Task goal: Output exactly the lines from the one containing "The image size is (243, 270)." through the final line of the entries below, both included, and skip the pictures.

Collection entries:
* * * * *
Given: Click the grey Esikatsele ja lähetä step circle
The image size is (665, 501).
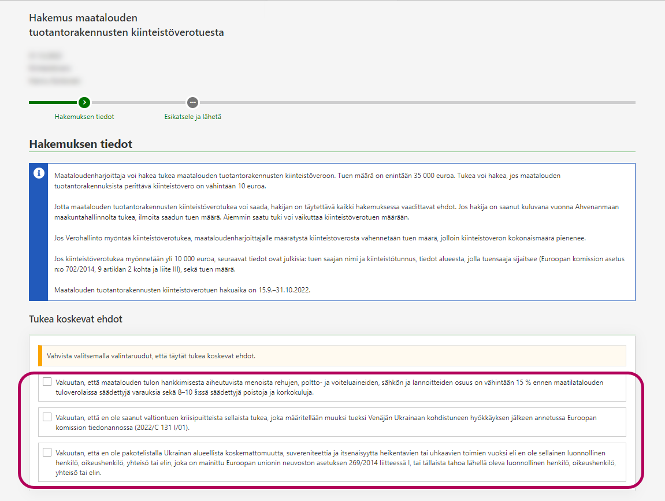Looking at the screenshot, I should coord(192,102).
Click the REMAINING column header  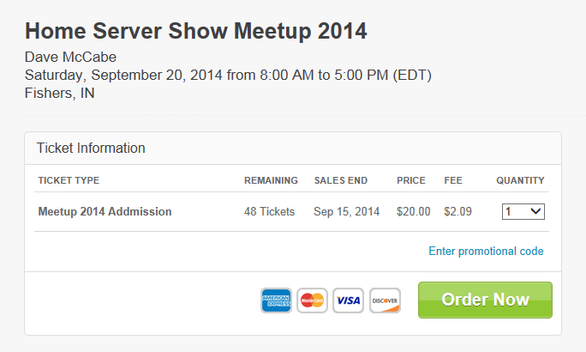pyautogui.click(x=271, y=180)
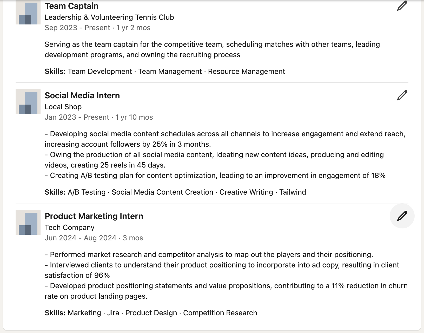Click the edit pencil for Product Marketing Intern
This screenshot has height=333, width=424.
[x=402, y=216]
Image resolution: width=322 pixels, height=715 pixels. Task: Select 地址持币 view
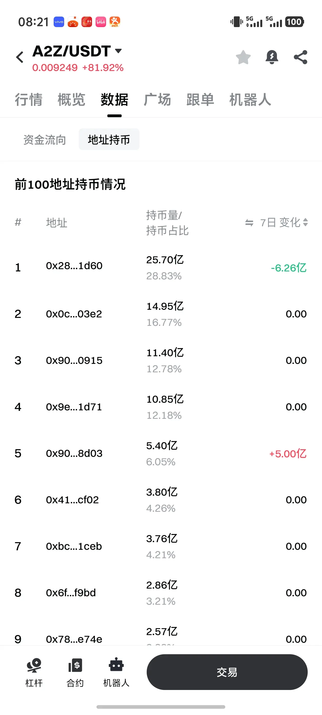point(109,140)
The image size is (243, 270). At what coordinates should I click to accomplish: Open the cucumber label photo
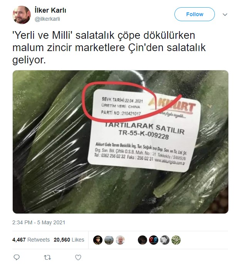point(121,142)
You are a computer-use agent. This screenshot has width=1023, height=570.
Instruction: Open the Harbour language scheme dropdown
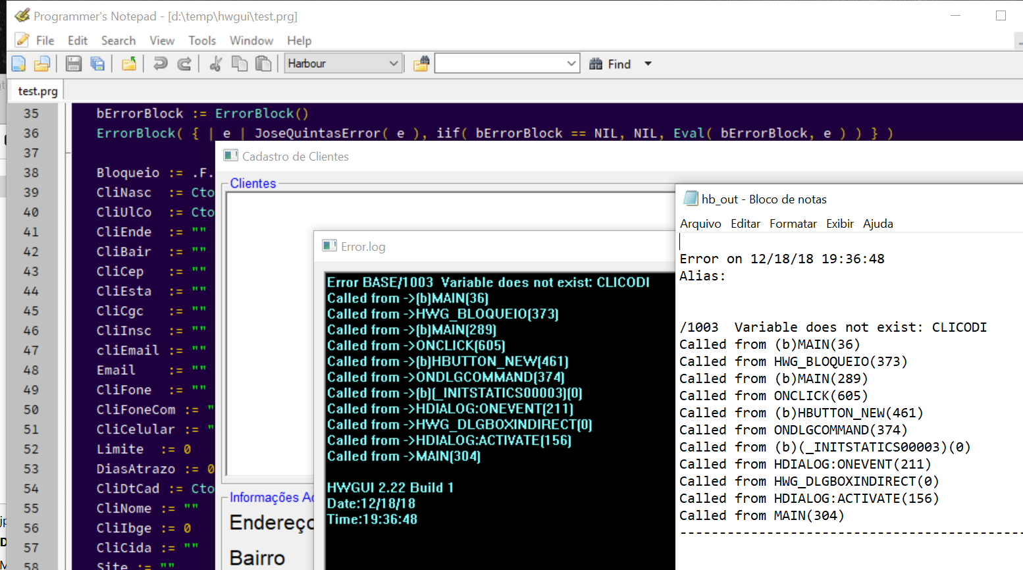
* * * * *
Answer section:
The image size is (243, 270). At what coordinates should I click to accomplish: Open the cucumber label photo
point(121,142)
You are a computer-use agent. This screenshot has width=1023, height=570.
Instruction: Open the Harbour language scheme dropdown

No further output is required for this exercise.